DIARY OF THE OTHER WOMAN PART TWO
FIRST EVENT
When it comes to true life stories, we are subjected to hiding our names, because of security reasons, or personal protection. The question is what do I have to protect or what about me hasn’t been offered on the table of destruction for total wreck. Oh, I won’t place blames, am not one to do that, I take full responsibility of my actions, and I have no blame to throw around, I simply have one person to curse. You see that’s the difference, I don’t pass blames but I place curses, and if there is any God that could hear the voice of a broken sinner, he probably would ensure this curse takes effect. You see my story isn’t one of pity it’s one of wrong parenting. Please stay with me and learn from my story.

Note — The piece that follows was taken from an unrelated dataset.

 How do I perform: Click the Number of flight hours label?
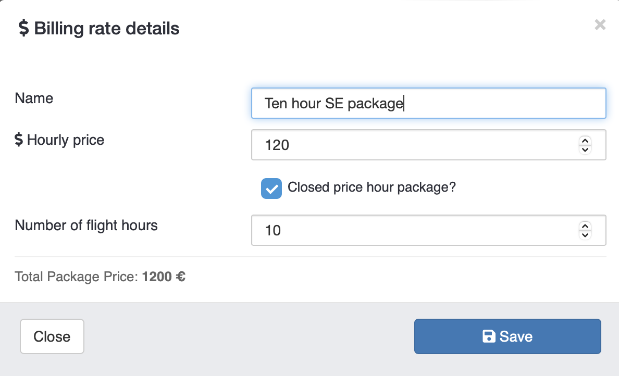tap(86, 225)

My name is Jane, of course you know that’s not my real name of course, I simply had to take this name up for the story. I was the first daughter and first child of my parents, a boy came along some years later. My mum was a very busy wife, hardly available, so at a tender age of 8, I understood what parenting meant. I became a young mother for my little brother, I learnt fast, mind you it never meant anything to me, those were precious moments to me, cause I could carry my little brother all around, and with dad's permission, I could order anything I wanted using his card of course.

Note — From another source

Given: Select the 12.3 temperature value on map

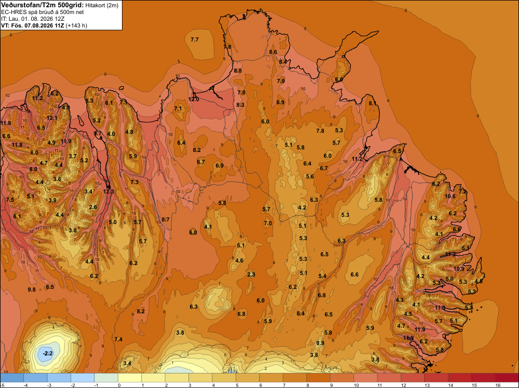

Honestly, I don’t know what a mother's love felt like, how would you miss something you don’t even know about nor have. My dad was the only parent I had, and my brother, my little child, as I would always say back then.

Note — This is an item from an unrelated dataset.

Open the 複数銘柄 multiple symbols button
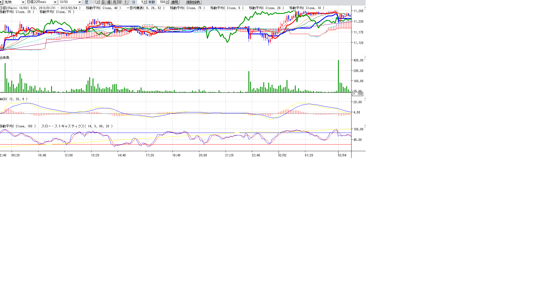 point(193,2)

When Dad started touching me at age 13 at very sensitive places, I didn’t see anything wrong with that, he's my dad I thought. We went from soft caresses and kisses, always ending with I love you daddy. Later on, I began feeling this was wrong, and during one of the days, my mother was around I mustered courage to ask her, not directly though. Guess what? She shut me up and sent me out of her room, without addressing the issue, somehow I knew what my daddy was doing was wrong but I couldn’t talk to anyone. Thanks to the internet I began to Google, and I knew he was wrong, but I didn’t bother, because dad didn’t bother me anymore, probably because mum was very much available. How would i have guessed that mum's presence was what was keeping him away. At least i am glad at the break, she offered even if she didn't give me her listening ear.
why do i feel that there is a hole somewhere deep in my heart? Am i missing out on something?